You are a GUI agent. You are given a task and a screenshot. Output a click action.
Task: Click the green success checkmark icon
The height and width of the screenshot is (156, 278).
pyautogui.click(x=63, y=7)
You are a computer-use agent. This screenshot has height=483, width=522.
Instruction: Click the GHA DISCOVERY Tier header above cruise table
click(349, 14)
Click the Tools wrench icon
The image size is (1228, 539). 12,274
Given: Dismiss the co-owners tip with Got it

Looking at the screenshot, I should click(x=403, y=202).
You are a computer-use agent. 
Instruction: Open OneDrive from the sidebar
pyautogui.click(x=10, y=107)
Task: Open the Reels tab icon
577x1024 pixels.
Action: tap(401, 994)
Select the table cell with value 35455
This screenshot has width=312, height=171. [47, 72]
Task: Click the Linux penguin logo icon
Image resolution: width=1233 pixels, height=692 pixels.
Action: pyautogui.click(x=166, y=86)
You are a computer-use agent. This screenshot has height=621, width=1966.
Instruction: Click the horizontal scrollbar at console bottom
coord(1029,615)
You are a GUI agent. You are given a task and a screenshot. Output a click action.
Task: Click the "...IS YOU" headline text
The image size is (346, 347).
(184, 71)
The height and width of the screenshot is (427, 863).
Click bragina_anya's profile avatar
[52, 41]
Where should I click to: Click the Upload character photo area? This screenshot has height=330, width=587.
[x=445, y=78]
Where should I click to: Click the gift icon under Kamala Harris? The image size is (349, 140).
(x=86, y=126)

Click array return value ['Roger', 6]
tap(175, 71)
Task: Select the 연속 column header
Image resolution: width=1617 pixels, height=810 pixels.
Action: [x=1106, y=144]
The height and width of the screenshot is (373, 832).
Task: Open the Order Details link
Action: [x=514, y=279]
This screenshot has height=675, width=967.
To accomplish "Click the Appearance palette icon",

__The problem__. Put the lines above into a Markdown table with two columns, Row and Line. Number each row and skip the blank lines.

__Solution for this exercise__.
| Row | Line |
|---|---|
| 1 | You are a GUI agent. You are given a task and a screenshot. Output a click action. |
| 2 | Task: Click the green success checkmark icon |
| 3 | The height and width of the screenshot is (156, 278). |
| 4 | pyautogui.click(x=63, y=7) |
| 5 | You are a computer-use agent. This screenshot has height=483, width=522. |
| 6 | Instruction: Click the GHA DISCOVERY Tier header above cruise table |
| 7 | click(349, 14) |
| 8 | Click the Tools wrench icon |
| 9 | The image size is (1228, 539). 12,274 |
| 10 | Given: Dismiss the co-owners tip with Got it |
| 11 | Looking at the screenshot, I should click(x=403, y=202). |
| 12 | You are a computer-use agent.  |
| 13 | Instruction: Open OneDrive from the sidebar |
| 14 | pyautogui.click(x=10, y=107) |
| 15 | Task: Open the Reels tab icon |
| 16 | 577x1024 pixels. |
| 17 | Action: tap(401, 994) |
| 18 | Select the table cell with value 35455 |
| 19 | This screenshot has width=312, height=171. [47, 72] |
| 20 | Task: Click the Linux penguin logo icon |
| 21 | Image resolution: width=1233 pixels, height=692 pixels. |
| 22 | Action: pyautogui.click(x=166, y=86) |
| 23 | You are a computer-use agent. This screenshot has height=621, width=1966. |
| 24 | Instruction: Click the horizontal scrollbar at console bottom |
| 25 | coord(1029,615) |
| 26 | You are a GUI agent. You are given a task and a screenshot. Output a click action. |
| 27 | Task: Click the "...IS YOU" headline text |
| 28 | The image size is (346, 347). |
| 29 | (184, 71) |
| 30 | The height and width of the screenshot is (427, 863). |
| 31 | Click bragina_anya's profile avatar |
| 32 | [52, 41] |
| 33 | Where should I click to: Click the Upload character photo area? This screenshot has height=330, width=587. |
| 34 | [x=445, y=78] |
| 35 | Where should I click to: Click the gift icon under Kamala Harris? The image size is (349, 140). |
| 36 | (x=86, y=126) |
| 37 | Click array return value ['Roger', 6] |
| 38 | tap(175, 71) |
| 39 | Task: Select the 연속 column header |
| 40 | Image resolution: width=1617 pixels, height=810 pixels. |
| 41 | Action: [x=1106, y=144] |
| 42 | The height and width of the screenshot is (373, 832). |
| 43 | Task: Open the Order Details link |
| 44 | Action: [x=514, y=279] |
| 45 | This screenshot has height=675, width=967. |
| 46 | To accomplish "Click the Appearance palette icon", |